WRITTEN EXERCISE 1: From the passage on K. V. Subbanna, duplicate the span that begins at the words "Under the influence" and stops after "also a playwright.".
WRITTEN EXERCISE 2: Summarize the passage on K. V. Subbanna in two sentences.
WRITTEN EXERCISE 3: Resume the passage on K. V. Subbanna from the point where it ends.

GIVEN TEXT:
+++

Kuntagodu Vibhuthi Subbanna (20 February 1932 – 16 July 2005) was an acclaimed dramatist and writer in Kannada. He was the founder of the world-famous NINASAM (Neelanakantheshwara Natya Sangha) drama institute. Founded in 1949 in Heggodu, Sagara. Ninasam, under the guidance of K.V. Subbanna, made significant contribution to Kannada theatre and other performing arts. He was awarded, in 1991, the Ramon Magsaysay Award for Journalism, Literature, and Creative Communication Arts, in recognition of his contribution to enrich rural Karnataka with the world's best films and the delight and wonder of the living stage. He was awarded the Padma Shri during 2004–05.

Under the influence of Shantaveri Gopala Gowda, a senior leader of the socialist movement in Karnataka, Subbanna espoused socialist ideology, to which he was committed throughout his life. To promote Kannada dramas Subbanna set up training centres in various parts of Karnataka. He also established Akshara Prakashana, a publishing house, to publish literature in Kannada related to theatre, which included translations of plays from other languages. His son K. V. Akshara is also a playwright.

+++

LISTING:
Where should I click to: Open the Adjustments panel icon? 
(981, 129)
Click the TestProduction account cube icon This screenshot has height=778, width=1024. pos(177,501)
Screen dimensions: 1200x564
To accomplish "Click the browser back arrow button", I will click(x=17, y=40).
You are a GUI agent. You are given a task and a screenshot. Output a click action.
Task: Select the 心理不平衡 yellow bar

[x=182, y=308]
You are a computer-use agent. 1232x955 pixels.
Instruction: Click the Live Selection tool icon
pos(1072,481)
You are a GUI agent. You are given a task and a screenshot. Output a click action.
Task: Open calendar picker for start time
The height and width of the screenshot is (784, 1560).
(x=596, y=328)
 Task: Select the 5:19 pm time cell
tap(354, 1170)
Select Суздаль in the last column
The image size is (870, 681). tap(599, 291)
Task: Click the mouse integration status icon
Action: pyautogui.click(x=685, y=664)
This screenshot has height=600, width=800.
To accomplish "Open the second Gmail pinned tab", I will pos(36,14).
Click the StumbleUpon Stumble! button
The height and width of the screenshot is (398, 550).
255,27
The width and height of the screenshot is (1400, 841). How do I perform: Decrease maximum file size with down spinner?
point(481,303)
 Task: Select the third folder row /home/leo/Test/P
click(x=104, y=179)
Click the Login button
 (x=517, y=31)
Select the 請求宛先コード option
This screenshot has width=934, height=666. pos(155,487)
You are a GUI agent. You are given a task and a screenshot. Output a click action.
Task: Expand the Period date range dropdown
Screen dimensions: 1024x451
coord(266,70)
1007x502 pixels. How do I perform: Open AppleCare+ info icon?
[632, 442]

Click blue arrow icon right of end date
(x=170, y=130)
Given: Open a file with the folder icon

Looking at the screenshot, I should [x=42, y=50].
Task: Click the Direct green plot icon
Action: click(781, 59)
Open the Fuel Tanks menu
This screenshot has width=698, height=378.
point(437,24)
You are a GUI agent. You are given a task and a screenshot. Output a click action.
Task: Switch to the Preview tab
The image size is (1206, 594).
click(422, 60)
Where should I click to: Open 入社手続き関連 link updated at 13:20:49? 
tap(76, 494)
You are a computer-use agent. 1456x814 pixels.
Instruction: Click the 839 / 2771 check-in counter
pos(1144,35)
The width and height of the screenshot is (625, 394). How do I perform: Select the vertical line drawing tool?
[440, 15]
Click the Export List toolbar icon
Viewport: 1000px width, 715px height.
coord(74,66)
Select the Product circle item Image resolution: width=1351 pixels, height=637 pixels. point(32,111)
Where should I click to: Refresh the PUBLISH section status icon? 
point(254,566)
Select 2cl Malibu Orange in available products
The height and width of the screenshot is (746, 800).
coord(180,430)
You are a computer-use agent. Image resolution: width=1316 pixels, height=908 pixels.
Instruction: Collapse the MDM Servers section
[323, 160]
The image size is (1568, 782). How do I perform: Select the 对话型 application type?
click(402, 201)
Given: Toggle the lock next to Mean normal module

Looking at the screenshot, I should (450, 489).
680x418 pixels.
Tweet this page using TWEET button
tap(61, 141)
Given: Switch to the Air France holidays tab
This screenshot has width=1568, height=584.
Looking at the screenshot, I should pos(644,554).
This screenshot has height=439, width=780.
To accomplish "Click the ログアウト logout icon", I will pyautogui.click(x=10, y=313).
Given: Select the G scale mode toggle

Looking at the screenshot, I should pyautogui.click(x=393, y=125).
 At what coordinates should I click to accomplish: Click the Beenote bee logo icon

+++

EXERCISE ANSWER 1:
Under the influence of Shantaveri Gopala Gowda, a senior leader of the socialist movement in Karnataka, Subbanna espoused socialist ideology, to which he was committed throughout his life. To promote Kannada dramas Subbanna set up training centres in various parts of Karnataka. He also established Akshara Prakashana, a publishing house, to publish literature in Kannada related to theatre, which included translations of plays from other languages. His son K. V. Akshara is also a playwright.

EXERCISE ANSWER 2: K. V. Subbanna (1932–2005) was a Kannada dramatist and writer who founded the NINASAM drama institute, which contributed significantly to Kannada theatre and other performing arts. He received the Ramon Magsaysay Award in 1991 and the Padma Shri in 2004–05, set up theatre training centres across Karnataka, and established the publishing house Akshara Prakashana.

EXERCISE ANSWER 3:
Awards and recognition
 Ramon Magsaysay Award in 1991
 Sangeet Natak Akademi Award in 1994
 Sahitya Akademi Award in 2003
 Padma Shree in 2004

Notes

External links
 Sudhanva Deshpande, 'The World was his Stage', 
 Remembering Subbanna at kamat.com

1932 births
2005 deaths
Indian theatre directors
Recipients of the Padma Shri in arts
Recipients of the Sangeet Natak Akademi Award
Subbanna, K.V.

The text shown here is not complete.